Task »
Can you write out the whole listing exactly?

Material shown »
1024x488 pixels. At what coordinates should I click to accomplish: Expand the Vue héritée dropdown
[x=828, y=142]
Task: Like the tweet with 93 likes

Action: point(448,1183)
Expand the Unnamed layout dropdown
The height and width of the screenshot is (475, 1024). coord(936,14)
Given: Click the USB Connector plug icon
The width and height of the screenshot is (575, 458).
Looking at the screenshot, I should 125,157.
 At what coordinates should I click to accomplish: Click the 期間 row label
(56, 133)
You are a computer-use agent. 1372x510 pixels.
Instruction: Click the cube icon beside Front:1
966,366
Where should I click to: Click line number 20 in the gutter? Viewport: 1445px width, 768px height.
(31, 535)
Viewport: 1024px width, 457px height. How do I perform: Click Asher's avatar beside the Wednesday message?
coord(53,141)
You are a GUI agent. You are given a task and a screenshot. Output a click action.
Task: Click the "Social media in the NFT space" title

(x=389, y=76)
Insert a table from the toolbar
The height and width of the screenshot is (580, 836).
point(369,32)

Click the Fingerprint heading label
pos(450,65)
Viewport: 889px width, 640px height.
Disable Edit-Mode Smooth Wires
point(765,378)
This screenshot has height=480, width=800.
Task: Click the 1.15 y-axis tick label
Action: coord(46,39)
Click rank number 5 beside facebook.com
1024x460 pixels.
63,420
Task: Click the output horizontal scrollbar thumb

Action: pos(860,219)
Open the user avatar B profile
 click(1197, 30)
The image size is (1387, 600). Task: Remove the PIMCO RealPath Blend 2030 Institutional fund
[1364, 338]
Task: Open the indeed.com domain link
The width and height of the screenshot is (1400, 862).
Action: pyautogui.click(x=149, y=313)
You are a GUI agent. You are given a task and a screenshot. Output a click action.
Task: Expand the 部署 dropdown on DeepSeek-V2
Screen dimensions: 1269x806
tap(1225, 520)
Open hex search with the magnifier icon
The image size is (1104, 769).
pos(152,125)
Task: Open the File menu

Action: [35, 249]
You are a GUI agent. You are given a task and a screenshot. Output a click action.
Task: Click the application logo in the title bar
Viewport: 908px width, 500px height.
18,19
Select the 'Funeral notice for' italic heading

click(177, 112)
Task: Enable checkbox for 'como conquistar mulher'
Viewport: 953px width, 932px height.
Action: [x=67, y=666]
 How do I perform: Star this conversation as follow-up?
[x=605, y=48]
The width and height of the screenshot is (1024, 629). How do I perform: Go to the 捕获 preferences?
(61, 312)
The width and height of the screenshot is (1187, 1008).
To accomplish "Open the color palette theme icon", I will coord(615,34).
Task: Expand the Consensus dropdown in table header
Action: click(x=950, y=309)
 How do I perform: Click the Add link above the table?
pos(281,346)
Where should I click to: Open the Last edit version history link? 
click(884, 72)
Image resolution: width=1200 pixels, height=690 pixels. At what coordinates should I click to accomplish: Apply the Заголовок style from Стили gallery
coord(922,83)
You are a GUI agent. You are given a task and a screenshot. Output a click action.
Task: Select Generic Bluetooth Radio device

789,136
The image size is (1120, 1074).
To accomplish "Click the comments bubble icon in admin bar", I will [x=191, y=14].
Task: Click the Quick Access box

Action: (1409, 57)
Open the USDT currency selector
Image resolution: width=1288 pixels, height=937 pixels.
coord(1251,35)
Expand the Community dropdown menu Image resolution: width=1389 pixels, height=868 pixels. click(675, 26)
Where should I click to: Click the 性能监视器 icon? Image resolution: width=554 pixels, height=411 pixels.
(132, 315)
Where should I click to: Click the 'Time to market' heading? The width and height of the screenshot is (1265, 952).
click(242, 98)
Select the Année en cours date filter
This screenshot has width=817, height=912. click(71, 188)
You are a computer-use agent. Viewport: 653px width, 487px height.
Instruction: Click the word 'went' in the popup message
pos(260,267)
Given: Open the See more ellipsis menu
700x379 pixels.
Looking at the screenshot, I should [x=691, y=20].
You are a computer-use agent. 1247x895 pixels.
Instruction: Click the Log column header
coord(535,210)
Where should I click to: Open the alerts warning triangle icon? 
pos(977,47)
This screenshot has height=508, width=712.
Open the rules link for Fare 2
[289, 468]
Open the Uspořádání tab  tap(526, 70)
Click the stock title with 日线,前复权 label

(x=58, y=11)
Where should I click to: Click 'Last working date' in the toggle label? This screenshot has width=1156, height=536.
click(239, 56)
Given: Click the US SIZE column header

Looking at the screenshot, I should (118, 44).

Task answer »
1024x488 pixels. At what coordinates should I click to accomplish: Expand the Vue héritée dropdown
[x=828, y=142]
Task: Like the tweet with 93 likes

Action: point(448,1183)
Expand the Unnamed layout dropdown
The height and width of the screenshot is (475, 1024). coord(936,14)
Given: Click the USB Connector plug icon
The width and height of the screenshot is (575, 458).
Looking at the screenshot, I should 125,157.
 At what coordinates should I click to accomplish: Click the 期間 row label
(56, 133)
You are a computer-use agent. 1372x510 pixels.
Instruction: Click the cube icon beside Front:1
966,366
Where should I click to: Click line number 20 in the gutter? Viewport: 1445px width, 768px height.
(31, 535)
Viewport: 1024px width, 457px height. How do I perform: Click Asher's avatar beside the Wednesday message?
coord(53,141)
You are a GUI agent. You are given a task and a screenshot. Output a click action.
Task: Click the "Social media in the NFT space" title

(x=389, y=76)
Insert a table from the toolbar
The height and width of the screenshot is (580, 836).
point(369,32)

Click the Fingerprint heading label
pos(450,65)
Viewport: 889px width, 640px height.
Disable Edit-Mode Smooth Wires
point(765,378)
This screenshot has height=480, width=800.
Task: Click the 1.15 y-axis tick label
Action: coord(46,39)
Click rank number 5 beside facebook.com
1024x460 pixels.
63,420
Task: Click the output horizontal scrollbar thumb

Action: pos(860,219)
Open the user avatar B profile
 click(1197, 30)
The image size is (1387, 600). Task: Remove the PIMCO RealPath Blend 2030 Institutional fund
[1364, 338]
Task: Open the indeed.com domain link
The width and height of the screenshot is (1400, 862).
Action: pyautogui.click(x=149, y=313)
You are a GUI agent. You are given a task and a screenshot. Output a click action.
Task: Expand the 部署 dropdown on DeepSeek-V2
Screen dimensions: 1269x806
tap(1225, 520)
Open hex search with the magnifier icon
The image size is (1104, 769).
pos(152,125)
Task: Open the File menu

Action: [35, 249]
You are a GUI agent. You are given a task and a screenshot. Output a click action.
Task: Click the application logo in the title bar
Viewport: 908px width, 500px height.
18,19
Select the 'Funeral notice for' italic heading

click(177, 112)
Task: Enable checkbox for 'como conquistar mulher'
Viewport: 953px width, 932px height.
Action: [x=67, y=666]
 How do I perform: Star this conversation as follow-up?
[x=605, y=48]
The width and height of the screenshot is (1024, 629). How do I perform: Go to the 捕获 preferences?
(61, 312)
The width and height of the screenshot is (1187, 1008).
To accomplish "Open the color palette theme icon", I will coord(615,34).
Task: Expand the Consensus dropdown in table header
Action: click(x=950, y=309)
 How do I perform: Click the Add link above the table?
pos(281,346)
Where should I click to: Open the Last edit version history link? 
click(884, 72)
Image resolution: width=1200 pixels, height=690 pixels. At what coordinates should I click to accomplish: Apply the Заголовок style from Стили gallery
coord(922,83)
You are a GUI agent. You are given a task and a screenshot. Output a click action.
Task: Select Generic Bluetooth Radio device

789,136
The image size is (1120, 1074).
To accomplish "Click the comments bubble icon in admin bar", I will [x=191, y=14].
Task: Click the Quick Access box

Action: (1409, 57)
Open the USDT currency selector
Image resolution: width=1288 pixels, height=937 pixels.
coord(1251,35)
Expand the Community dropdown menu Image resolution: width=1389 pixels, height=868 pixels. click(675, 26)
Where should I click to: Click the 性能监视器 icon? Image resolution: width=554 pixels, height=411 pixels.
(132, 315)
Where should I click to: Click the 'Time to market' heading? The width and height of the screenshot is (1265, 952).
click(242, 98)
Select the Année en cours date filter
This screenshot has width=817, height=912. click(71, 188)
You are a computer-use agent. Viewport: 653px width, 487px height.
Instruction: Click the word 'went' in the popup message
pos(260,267)
Given: Open the See more ellipsis menu
700x379 pixels.
Looking at the screenshot, I should [x=691, y=20].
You are a computer-use agent. 1247x895 pixels.
Instruction: Click the Log column header
coord(535,210)
Where should I click to: Open the alerts warning triangle icon? 
pos(977,47)
This screenshot has height=508, width=712.
Open the rules link for Fare 2
[289, 468]
Open the Uspořádání tab  tap(526, 70)
Click the stock title with 日线,前复权 label

(x=58, y=11)
Where should I click to: Click 'Last working date' in the toggle label? This screenshot has width=1156, height=536.
click(239, 56)
Given: Click the US SIZE column header

Looking at the screenshot, I should (118, 44).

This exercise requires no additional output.